= To do =
Copy task for the material below: print the line with "The image size is (533, 1066)." and every line after it to the end, exactly as written, without the pictures.

= Data for processing =
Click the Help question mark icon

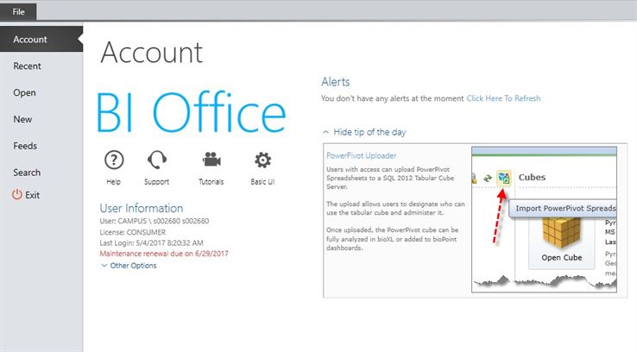point(114,160)
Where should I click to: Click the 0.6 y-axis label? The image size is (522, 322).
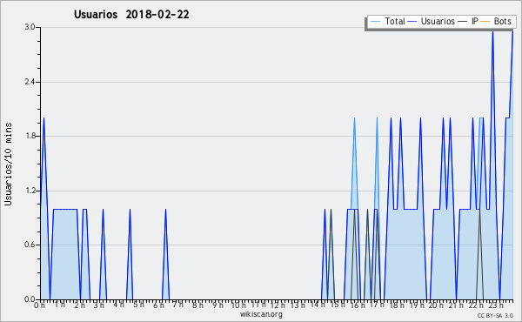click(30, 245)
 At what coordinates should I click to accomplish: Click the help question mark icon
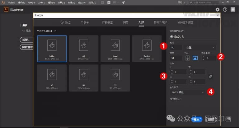pyautogui.click(x=225, y=10)
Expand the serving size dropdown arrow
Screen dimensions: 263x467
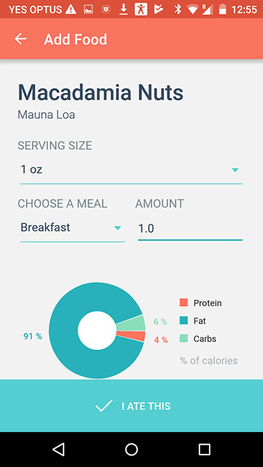pyautogui.click(x=235, y=170)
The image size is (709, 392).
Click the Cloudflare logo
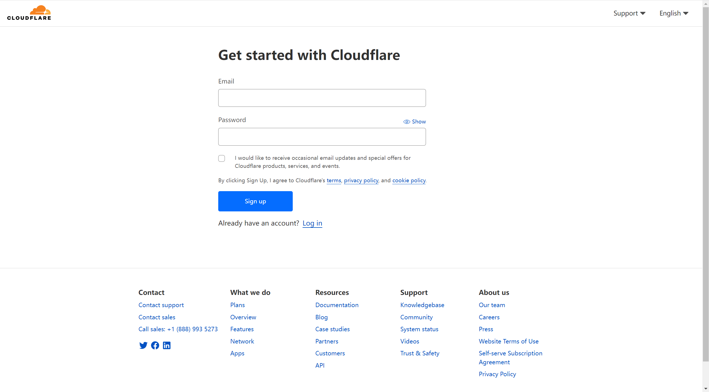tap(29, 13)
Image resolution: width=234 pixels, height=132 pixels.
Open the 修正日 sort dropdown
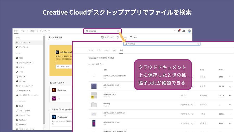point(100,64)
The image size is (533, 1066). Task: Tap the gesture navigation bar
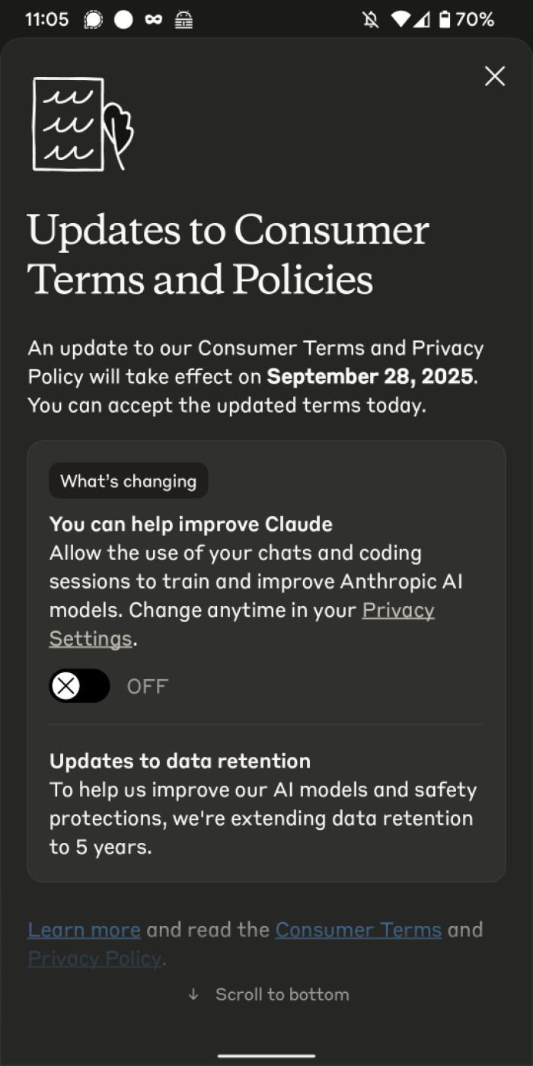point(267,1055)
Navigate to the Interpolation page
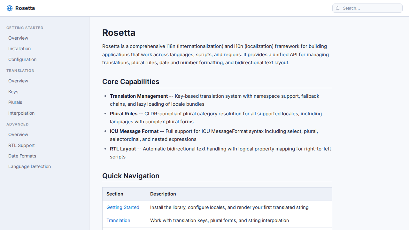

= Result of the task =
The image size is (533, 1066). Task: Tap the gesture navigation bar
point(267,1055)
Navigate to the Interpolation page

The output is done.